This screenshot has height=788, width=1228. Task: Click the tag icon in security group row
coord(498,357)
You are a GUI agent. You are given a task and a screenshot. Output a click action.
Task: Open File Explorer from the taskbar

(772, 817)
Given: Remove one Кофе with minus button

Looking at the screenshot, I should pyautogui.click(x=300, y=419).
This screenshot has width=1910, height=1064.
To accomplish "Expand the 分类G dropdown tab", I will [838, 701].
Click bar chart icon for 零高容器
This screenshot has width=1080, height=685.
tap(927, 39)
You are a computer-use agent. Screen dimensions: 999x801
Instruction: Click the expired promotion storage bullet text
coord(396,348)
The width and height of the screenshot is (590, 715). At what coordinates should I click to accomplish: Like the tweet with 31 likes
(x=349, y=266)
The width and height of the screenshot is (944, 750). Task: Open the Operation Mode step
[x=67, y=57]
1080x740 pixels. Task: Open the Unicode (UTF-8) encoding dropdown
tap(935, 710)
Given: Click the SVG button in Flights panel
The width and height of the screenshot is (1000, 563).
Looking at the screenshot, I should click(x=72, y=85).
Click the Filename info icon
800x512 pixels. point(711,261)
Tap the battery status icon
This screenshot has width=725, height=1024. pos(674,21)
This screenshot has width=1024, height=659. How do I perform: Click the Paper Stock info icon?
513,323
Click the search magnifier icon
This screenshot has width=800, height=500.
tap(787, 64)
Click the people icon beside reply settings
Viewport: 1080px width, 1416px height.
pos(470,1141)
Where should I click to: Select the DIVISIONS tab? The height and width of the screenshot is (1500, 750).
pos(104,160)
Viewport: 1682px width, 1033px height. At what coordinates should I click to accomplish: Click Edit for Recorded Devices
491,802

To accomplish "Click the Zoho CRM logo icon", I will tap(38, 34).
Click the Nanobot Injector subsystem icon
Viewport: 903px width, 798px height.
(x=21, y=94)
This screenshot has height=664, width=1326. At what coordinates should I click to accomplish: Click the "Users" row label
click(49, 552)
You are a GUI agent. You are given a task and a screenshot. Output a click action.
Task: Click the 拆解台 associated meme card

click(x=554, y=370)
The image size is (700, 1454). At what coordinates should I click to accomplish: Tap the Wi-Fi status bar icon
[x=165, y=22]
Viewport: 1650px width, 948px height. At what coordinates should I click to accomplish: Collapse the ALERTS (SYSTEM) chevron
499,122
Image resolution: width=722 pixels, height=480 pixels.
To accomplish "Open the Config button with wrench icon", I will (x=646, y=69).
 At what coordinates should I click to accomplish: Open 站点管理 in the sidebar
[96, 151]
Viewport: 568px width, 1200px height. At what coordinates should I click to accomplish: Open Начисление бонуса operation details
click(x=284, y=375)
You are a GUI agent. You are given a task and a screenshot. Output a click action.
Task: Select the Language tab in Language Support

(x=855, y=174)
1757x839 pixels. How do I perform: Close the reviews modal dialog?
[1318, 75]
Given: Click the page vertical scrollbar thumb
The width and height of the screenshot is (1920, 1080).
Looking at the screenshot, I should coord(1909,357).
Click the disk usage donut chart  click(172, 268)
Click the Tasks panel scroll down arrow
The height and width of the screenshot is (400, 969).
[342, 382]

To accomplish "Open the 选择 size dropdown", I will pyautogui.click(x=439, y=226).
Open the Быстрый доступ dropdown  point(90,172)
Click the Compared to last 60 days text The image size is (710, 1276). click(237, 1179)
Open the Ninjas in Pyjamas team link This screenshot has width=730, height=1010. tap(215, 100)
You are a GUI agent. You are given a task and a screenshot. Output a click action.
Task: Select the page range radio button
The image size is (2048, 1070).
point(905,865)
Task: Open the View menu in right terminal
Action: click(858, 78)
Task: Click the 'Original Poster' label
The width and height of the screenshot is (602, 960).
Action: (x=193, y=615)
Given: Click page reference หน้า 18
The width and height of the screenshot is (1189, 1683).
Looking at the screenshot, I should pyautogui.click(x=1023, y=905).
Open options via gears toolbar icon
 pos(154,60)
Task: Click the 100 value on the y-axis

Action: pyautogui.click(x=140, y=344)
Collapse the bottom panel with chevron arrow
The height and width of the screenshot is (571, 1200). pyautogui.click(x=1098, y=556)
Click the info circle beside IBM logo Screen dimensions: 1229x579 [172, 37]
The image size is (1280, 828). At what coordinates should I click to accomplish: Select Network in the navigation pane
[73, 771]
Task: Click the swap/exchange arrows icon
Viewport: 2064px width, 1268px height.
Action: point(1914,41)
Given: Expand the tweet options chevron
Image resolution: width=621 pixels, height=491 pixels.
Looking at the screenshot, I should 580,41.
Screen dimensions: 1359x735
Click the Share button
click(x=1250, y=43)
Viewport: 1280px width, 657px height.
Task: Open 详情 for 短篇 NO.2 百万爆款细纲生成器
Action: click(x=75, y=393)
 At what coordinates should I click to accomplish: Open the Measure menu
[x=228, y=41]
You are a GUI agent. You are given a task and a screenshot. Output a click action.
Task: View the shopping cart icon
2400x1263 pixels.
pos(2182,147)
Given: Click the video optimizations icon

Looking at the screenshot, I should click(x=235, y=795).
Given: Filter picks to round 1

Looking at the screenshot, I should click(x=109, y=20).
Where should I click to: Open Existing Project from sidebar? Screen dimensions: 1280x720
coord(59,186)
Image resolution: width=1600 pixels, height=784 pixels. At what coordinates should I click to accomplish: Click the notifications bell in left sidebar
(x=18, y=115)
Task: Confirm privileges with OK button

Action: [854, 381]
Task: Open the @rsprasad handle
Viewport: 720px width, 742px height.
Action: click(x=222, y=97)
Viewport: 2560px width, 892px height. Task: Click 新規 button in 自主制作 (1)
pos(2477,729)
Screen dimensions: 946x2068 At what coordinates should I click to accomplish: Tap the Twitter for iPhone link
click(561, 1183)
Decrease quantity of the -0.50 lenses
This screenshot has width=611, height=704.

○ ○ ○ ○ ○ ○ ○

> _Exercise_
Restate every line of the data word for word.

> _Response_
This screenshot has height=788, width=1228. Task: Click the tag icon in security group row
coord(498,357)
You are a GUI agent. You are given a task and a screenshot. Output a click action.
Task: Open File Explorer from the taskbar

(772, 817)
Given: Remove one Кофе with minus button

Looking at the screenshot, I should pyautogui.click(x=300, y=419).
This screenshot has width=1910, height=1064.
To accomplish "Expand the 分类G dropdown tab", I will [838, 701].
Click bar chart icon for 零高容器
This screenshot has width=1080, height=685.
tap(927, 39)
You are a computer-use agent. Screen dimensions: 999x801
Instruction: Click the expired promotion storage bullet text
coord(396,348)
The width and height of the screenshot is (590, 715). At what coordinates should I click to accomplish: Like the tweet with 31 likes
(x=349, y=266)
The width and height of the screenshot is (944, 750). Task: Open the Operation Mode step
[x=67, y=57]
1080x740 pixels. Task: Open the Unicode (UTF-8) encoding dropdown
tap(935, 710)
Given: Click the SVG button in Flights panel
The width and height of the screenshot is (1000, 563).
Looking at the screenshot, I should click(x=72, y=85).
Click the Filename info icon
800x512 pixels. point(711,261)
Tap the battery status icon
This screenshot has width=725, height=1024. pos(674,21)
This screenshot has width=1024, height=659. How do I perform: Click the Paper Stock info icon?
513,323
Click the search magnifier icon
This screenshot has width=800, height=500.
tap(787, 64)
Click the people icon beside reply settings
Viewport: 1080px width, 1416px height.
pos(470,1141)
Where should I click to: Select the DIVISIONS tab? The height and width of the screenshot is (1500, 750).
pos(104,160)
Viewport: 1682px width, 1033px height. At what coordinates should I click to accomplish: Click Edit for Recorded Devices
491,802

To accomplish "Click the Zoho CRM logo icon", I will tap(38, 34).
Click the Nanobot Injector subsystem icon
Viewport: 903px width, 798px height.
(x=21, y=94)
This screenshot has height=664, width=1326. At what coordinates should I click to accomplish: Click the "Users" row label
click(49, 552)
You are a GUI agent. You are given a task and a screenshot. Output a click action.
Task: Click the 拆解台 associated meme card

click(x=554, y=370)
The image size is (700, 1454). At what coordinates should I click to accomplish: Tap the Wi-Fi status bar icon
[x=165, y=22]
Viewport: 1650px width, 948px height. At what coordinates should I click to accomplish: Collapse the ALERTS (SYSTEM) chevron
499,122
Image resolution: width=722 pixels, height=480 pixels.
To accomplish "Open the Config button with wrench icon", I will (x=646, y=69).
 At what coordinates should I click to accomplish: Open 站点管理 in the sidebar
[96, 151]
Viewport: 568px width, 1200px height. At what coordinates should I click to accomplish: Open Начисление бонуса operation details
click(x=284, y=375)
You are a GUI agent. You are given a task and a screenshot. Output a click action.
Task: Select the Language tab in Language Support

(x=855, y=174)
1757x839 pixels. How do I perform: Close the reviews modal dialog?
[1318, 75]
Given: Click the page vertical scrollbar thumb
The width and height of the screenshot is (1920, 1080).
Looking at the screenshot, I should coord(1909,357).
Click the disk usage donut chart  click(172, 268)
Click the Tasks panel scroll down arrow
The height and width of the screenshot is (400, 969).
[342, 382]

To accomplish "Open the 选择 size dropdown", I will pyautogui.click(x=439, y=226).
Open the Быстрый доступ dropdown  point(90,172)
Click the Compared to last 60 days text The image size is (710, 1276). click(237, 1179)
Open the Ninjas in Pyjamas team link This screenshot has width=730, height=1010. tap(215, 100)
You are a GUI agent. You are given a task and a screenshot. Output a click action.
Task: Select the page range radio button
The image size is (2048, 1070).
point(905,865)
Task: Open the View menu in right terminal
Action: click(858, 78)
Task: Click the 'Original Poster' label
The width and height of the screenshot is (602, 960).
Action: (x=193, y=615)
Given: Click page reference หน้า 18
The width and height of the screenshot is (1189, 1683).
Looking at the screenshot, I should pyautogui.click(x=1023, y=905).
Open options via gears toolbar icon
 pos(154,60)
Task: Click the 100 value on the y-axis

Action: pyautogui.click(x=140, y=344)
Collapse the bottom panel with chevron arrow
The height and width of the screenshot is (571, 1200). pyautogui.click(x=1098, y=556)
Click the info circle beside IBM logo Screen dimensions: 1229x579 [172, 37]
The image size is (1280, 828). At what coordinates should I click to accomplish: Select Network in the navigation pane
[73, 771]
Task: Click the swap/exchange arrows icon
Viewport: 2064px width, 1268px height.
Action: point(1914,41)
Given: Expand the tweet options chevron
Image resolution: width=621 pixels, height=491 pixels.
Looking at the screenshot, I should 580,41.
Screen dimensions: 1359x735
Click the Share button
click(x=1250, y=43)
Viewport: 1280px width, 657px height.
Task: Open 详情 for 短篇 NO.2 百万爆款细纲生成器
Action: click(x=75, y=393)
 At what coordinates should I click to accomplish: Open the Measure menu
[x=228, y=41]
You are a GUI agent. You are given a task and a screenshot. Output a click action.
Task: View the shopping cart icon
2400x1263 pixels.
pos(2182,147)
Given: Click the video optimizations icon

Looking at the screenshot, I should click(x=235, y=795).
Given: Filter picks to round 1

Looking at the screenshot, I should click(x=109, y=20).
Where should I click to: Open Existing Project from sidebar? Screen dimensions: 1280x720
coord(59,186)
Image resolution: width=1600 pixels, height=784 pixels. At what coordinates should I click to accomplish: Click the notifications bell in left sidebar
(x=18, y=115)
Task: Confirm privileges with OK button

Action: [854, 381]
Task: Open the @rsprasad handle
Viewport: 720px width, 742px height.
Action: click(x=222, y=97)
Viewport: 2560px width, 892px height. Task: Click 新規 button in 自主制作 (1)
pos(2477,729)
Screen dimensions: 946x2068 At what coordinates should I click to accomplish: Tap the Twitter for iPhone link
click(561, 1183)
Decrease quantity of the -0.50 lenses
This screenshot has width=611, height=704.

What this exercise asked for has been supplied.